Ich bin nach wie vor bei der Lektüre.  Einem Connaiseur der Systemtheorie im Kontext von Sozialer Arbeit können viele Motive im gleichnamigen Büchlein durchaus bekannt vorkommen: ungeplante Nebenfolgen des Handelns, Nichtwissen als Ressource, Emergenz (um nur einige zu nennen).

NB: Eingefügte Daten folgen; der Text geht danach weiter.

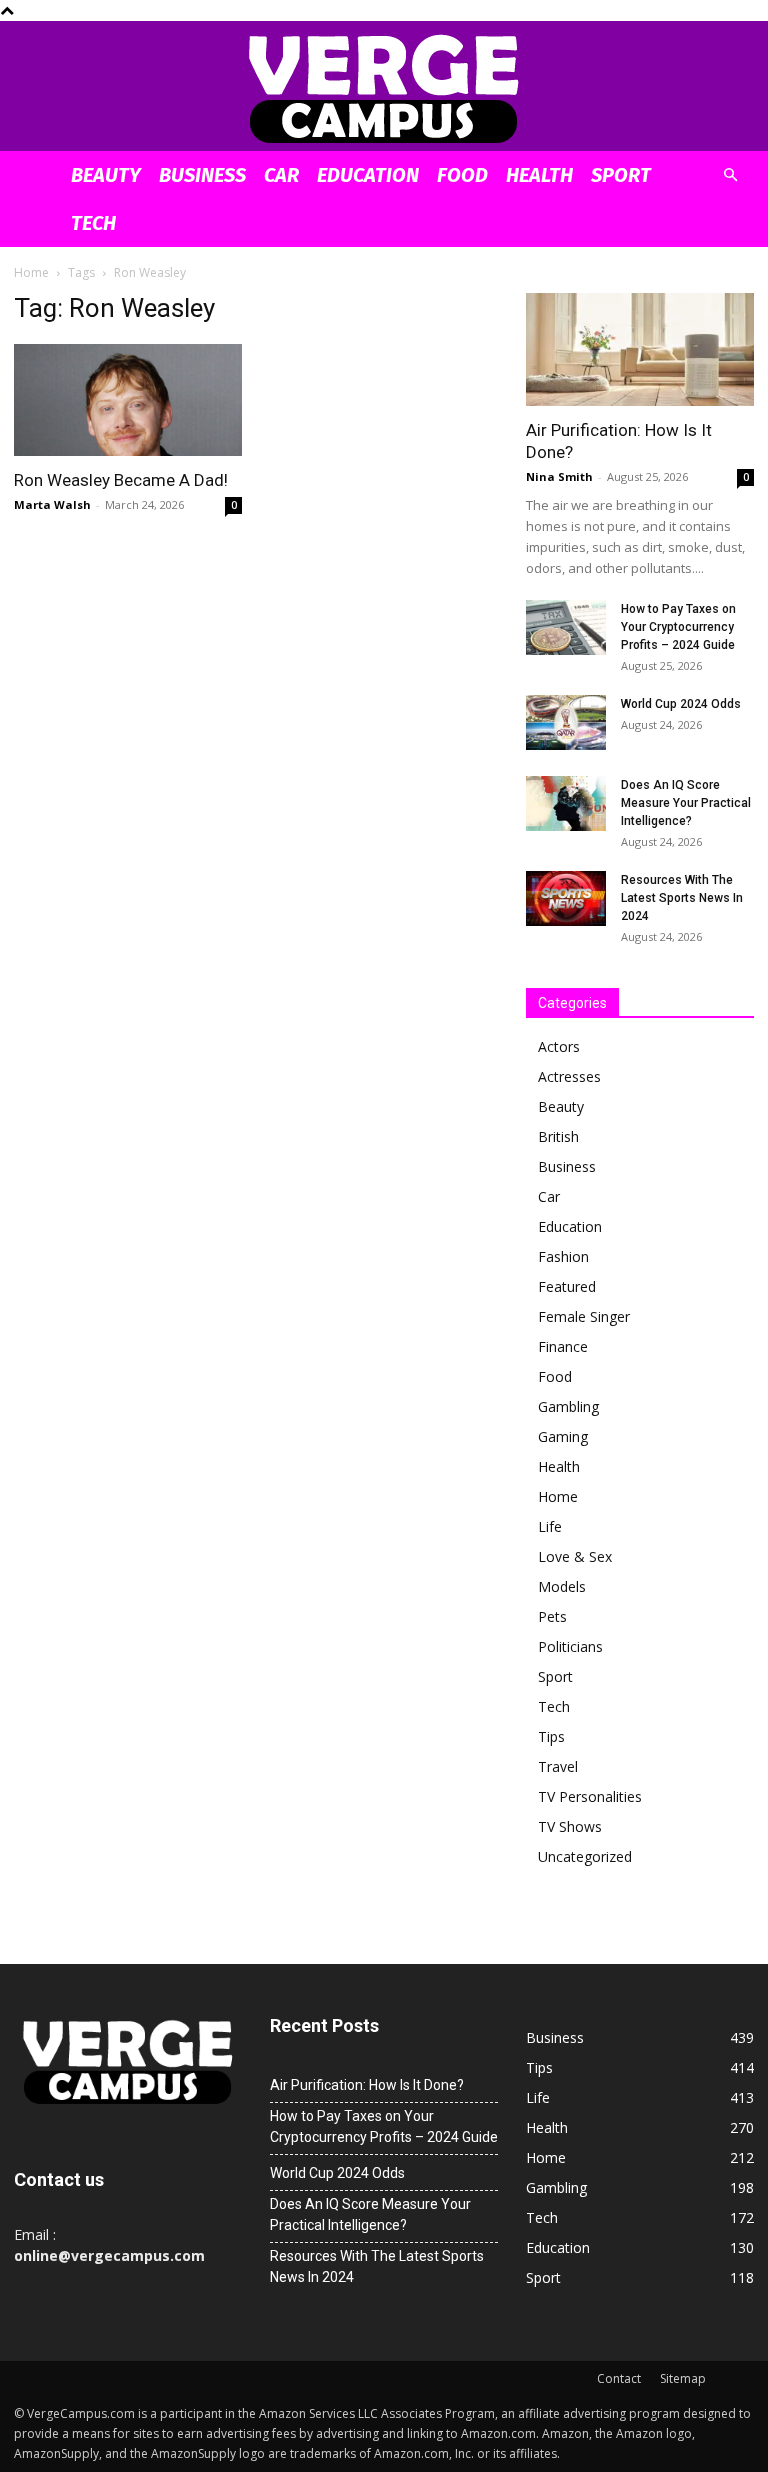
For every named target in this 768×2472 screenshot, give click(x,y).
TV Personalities (590, 1796)
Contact (619, 2378)
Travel (558, 1766)
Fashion (563, 1256)
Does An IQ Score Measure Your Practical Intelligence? (686, 803)
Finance (563, 1346)
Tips (551, 1736)
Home (31, 272)
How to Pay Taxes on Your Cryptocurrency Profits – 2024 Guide (678, 627)
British (558, 1136)
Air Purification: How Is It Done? (367, 2085)
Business (202, 175)
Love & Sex (575, 1556)
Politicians (570, 1646)
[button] (730, 175)
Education (368, 175)
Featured (567, 1286)
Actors (559, 1046)
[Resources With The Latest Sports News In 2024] (566, 898)
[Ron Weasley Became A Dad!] (128, 400)
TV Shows (570, 1826)
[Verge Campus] (384, 87)
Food (462, 175)
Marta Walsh (52, 504)
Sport (621, 175)
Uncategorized (585, 1856)
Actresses (569, 1076)
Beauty (106, 175)
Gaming (563, 1436)
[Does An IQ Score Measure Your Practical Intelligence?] (566, 803)
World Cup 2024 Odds (681, 704)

Was mich dabei jedoch besonders fasziniert, ist der Umstand, dass ein Wirtschaftsfachmann und ehemaliger Trader an der Wall Street sich für derlei Motive ausspricht und quasi im Rundumschlag einige radikale Umdeutungen zu allseits anerkannten Grundannahmen vornimmt: Mir gefällt dabei der Gedanke besonders, dass Evolution sich nicht anhand von Plänen, Konzepten und Zielvorgaben orientiert, sondern „wild“ und zufällig nach Versuch und Irrtum. Es gehe darum, bewusst blind für die Zukunft zu agieren und Prognosen äußerst skeptisch zu begegnen, weil diese immer aufgrund der Daten der Vergangenheit erstellt werden.

Für eine abschließende Rezension des Buches von Nicholas Taleb ist es noch zu früh. Ich werde dran bleiben.